MATERIAL SHOWN:
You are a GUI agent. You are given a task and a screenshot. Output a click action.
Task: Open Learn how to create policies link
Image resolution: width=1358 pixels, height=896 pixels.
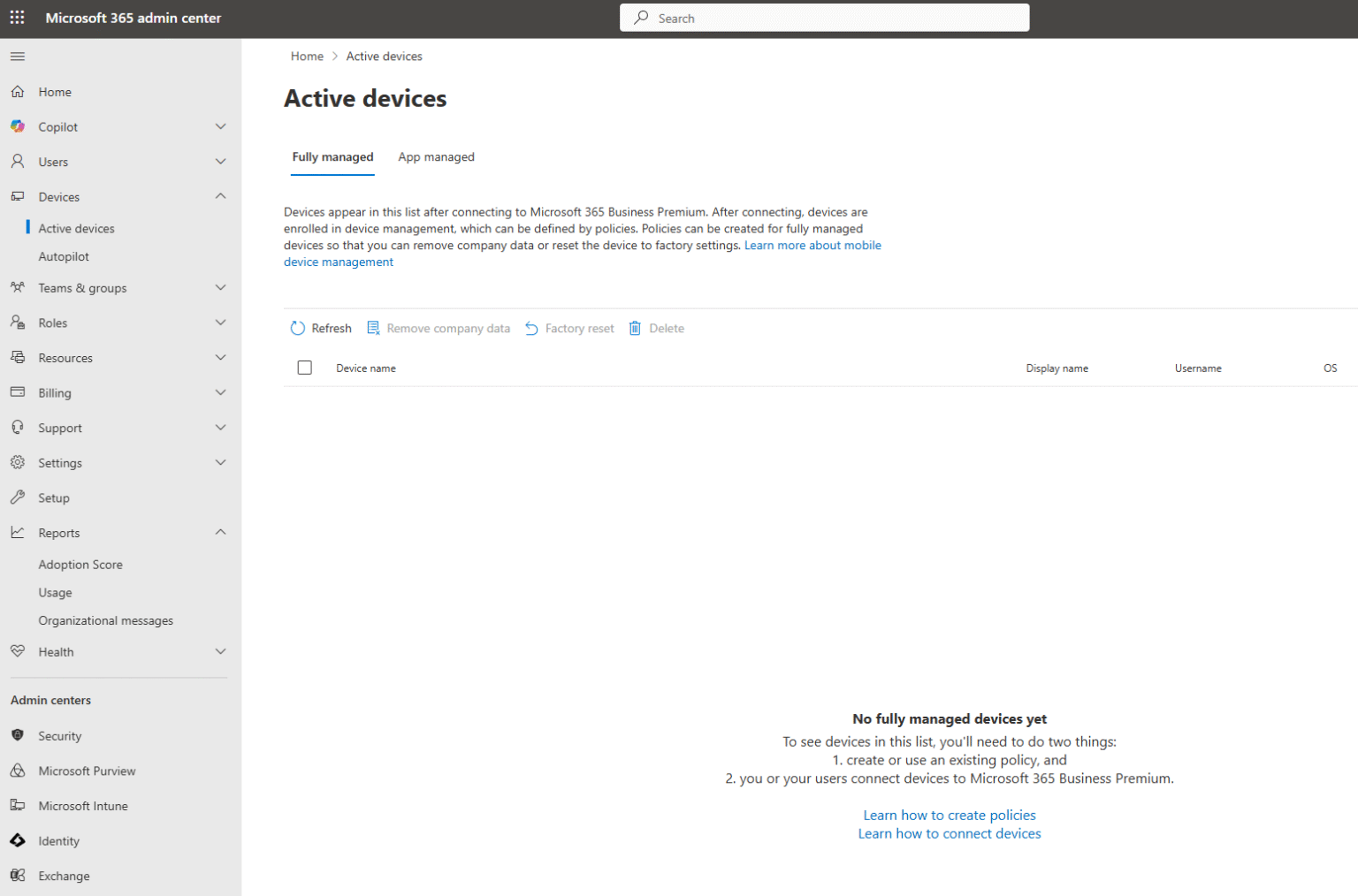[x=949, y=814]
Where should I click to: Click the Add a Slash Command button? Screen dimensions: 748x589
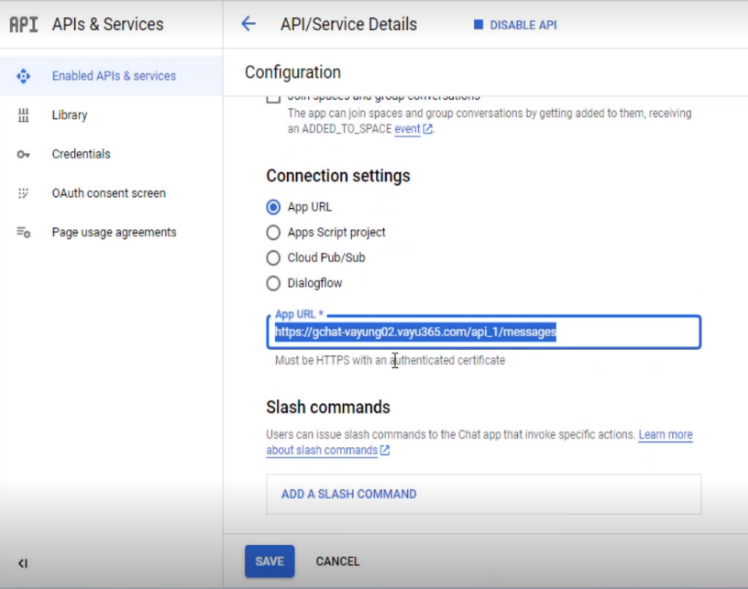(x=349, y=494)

WORK TO COMPLETE: Every record above needs to be repeated exactly; pictures are to be left out.

EXERCISE RESULT:
You are a GUI agent. You are given a task and a screenshot. Output a click action.
Task: Open Learn how to create policies link
Image resolution: width=1358 pixels, height=896 pixels.
[x=949, y=814]
Where should I click to: Click the Add a Slash Command button? Screen dimensions: 748x589
(x=349, y=494)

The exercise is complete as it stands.